*** Page text ***

While most patients (24/32) felt supported by clinical teams, men were more likely to report good support (15 men compared to 9 women). Inability to contact hospital teams out-of-hours heightened anxieties, particularly if the capsule had not passed: I still was waiting for it to do that first move into the next part of your digestive system. So, I was panicking. The thing was [the nurse] was finishing at one, two o’clock. [The nurse] was like oh, you won’t need [to contact us] because that won’t happen, it’s only in very rare cases, and then it happens to you and you’re thinking I know she’s only going to be there till two. Female patient, 50, no further investigation
Patients who passed the capsule quickly, however, were anxious about whether the capsule had recorded correctly or concerned that there may be an underlying medical reason causing more rapid passage than suggested on information leaflets.
Pain and out-of-hours support
Three patients (all women) experienced extreme pain during the CCE procedure and were unable to contact clinical teams for support, resulting in A&E attendance. Lack of awareness among A&E departments, GPs and the NHS helpline 111 during the NHSE pilot was a common problem.

*** Input data ***

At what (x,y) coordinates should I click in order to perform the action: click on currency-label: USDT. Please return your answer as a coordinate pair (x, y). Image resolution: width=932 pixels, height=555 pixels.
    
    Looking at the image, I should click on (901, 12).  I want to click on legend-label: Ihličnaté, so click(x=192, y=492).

***

Directions =
Return the text on patient support during capsule endoscopy word for word, starting at "Pain and out-of-hours" and ending at "a common problem.". The listing plays no part in this work.

Response =
Pain and out-of-hours support
Three patients (all women) experienced extreme pain during the CCE procedure and were unable to contact clinical teams for support, resulting in A&E attendance. Lack of awareness among A&E departments, GPs and the NHS helpline 111 during the NHSE pilot was a common problem.